For computer scientists seek out the idea of generality in abstraction. Generalization appears in object-oriented programming, in functions and methods, and in generic and dynamic typing. It's clear to a programmer that a general solution that achieves the same result as multiple case-specific solutions is always objectively better.
I wrote about my philosophy of generality and how I used it to choose what to work on in First Principles. It's a slightly different way of looking at it, but it may be interesting if you're still curious about applying the concept to everyday life.
Depth is another difficult term to define but central to the aesthetic of mathematics and computer science. It has something to do with difficulty, deeper ideas are harder to understand, but they are not the same. For example, Pythogras' theorem is deep, but many mathematicians wouldn't find it difficult to understand. One can think of depth as the complex relationships between mathematical ideas. For example, irrational numbers (e.g., √2) are "deeper" than integers (i.e., whole numbers).
In computer science, depth is more literal. Depth can be thought of as layers in a TCP/IP stack, or as the difference between low-level machine code and high-level human-readable code. Sometimes, problems can only be solved by going deeper, diving one layer lower into abstractions. Both mathematicians and software engineers need the ability to map the relationships and hierarchies between these concepts.
In part two, I'll look at Hardy's second argument about pure mathematics: mathematics is a young person's game. It's an observation that also generalizes to computer science and software engineering. Finally, I'll investigate the link and what it means for the future of both disciplines.

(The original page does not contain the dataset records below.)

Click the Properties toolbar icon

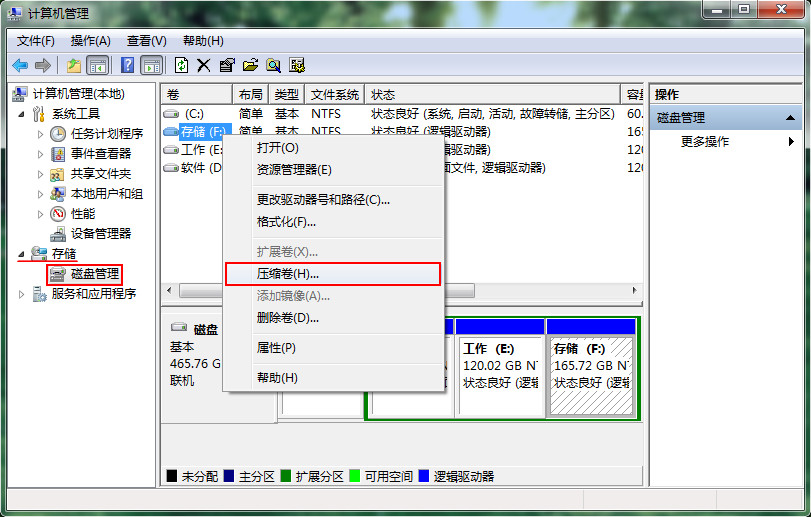226,65
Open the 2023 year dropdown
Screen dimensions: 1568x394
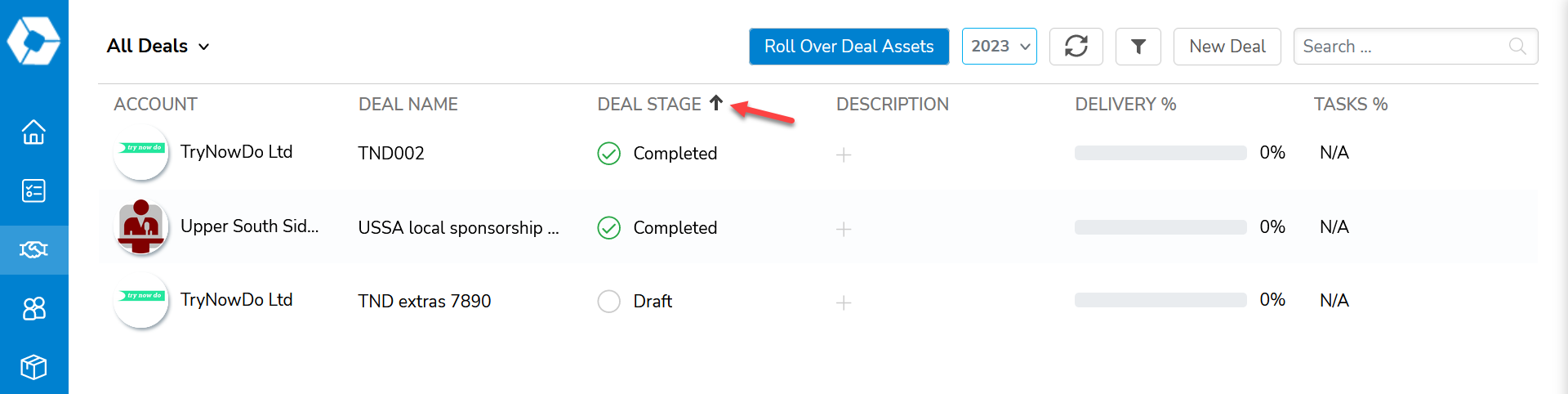coord(1000,47)
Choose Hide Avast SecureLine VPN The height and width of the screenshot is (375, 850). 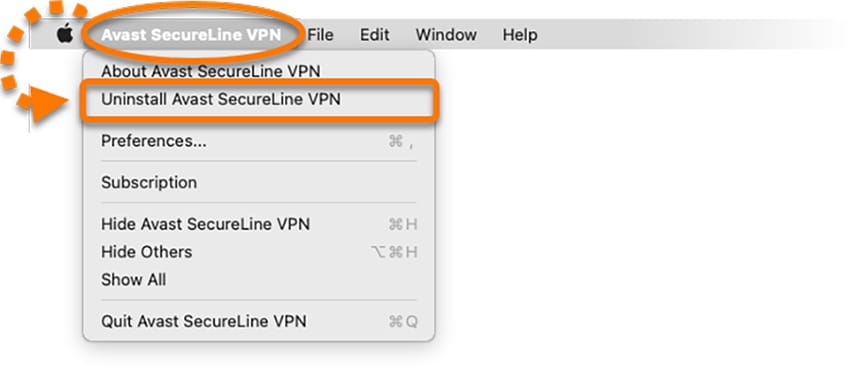point(259,224)

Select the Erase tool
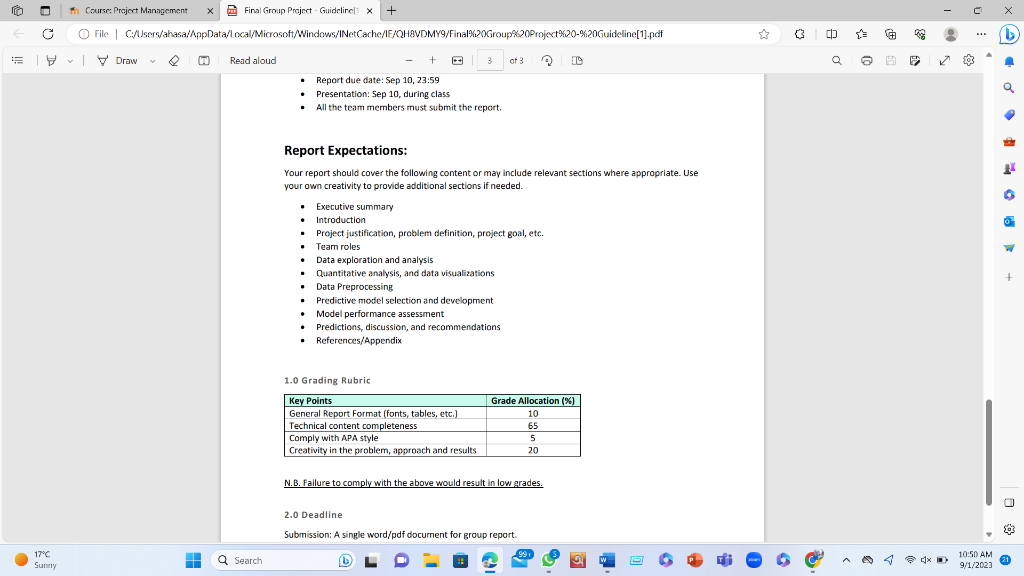click(x=175, y=60)
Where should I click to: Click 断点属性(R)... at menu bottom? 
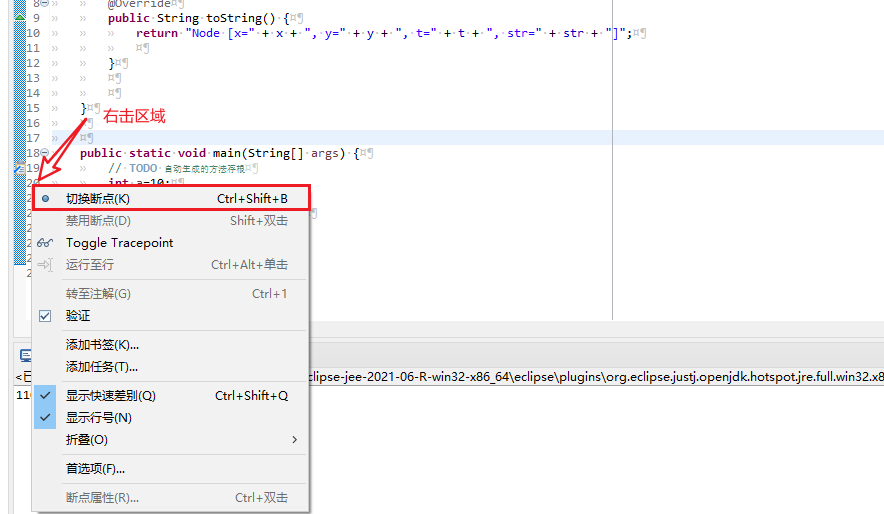[102, 498]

Footnote: Hardy thought that pure mathematics was superior to applied mathematics. His field of number theory was the purest within mathematics because it had few or no real-world applications. Hardy was trying to distance himself from WWII, which had started a year earlier, in 1939. Ironically, number theory would become the foundation for cryptography, which played a central role in the war, driving encryption, code-breaking, and communication.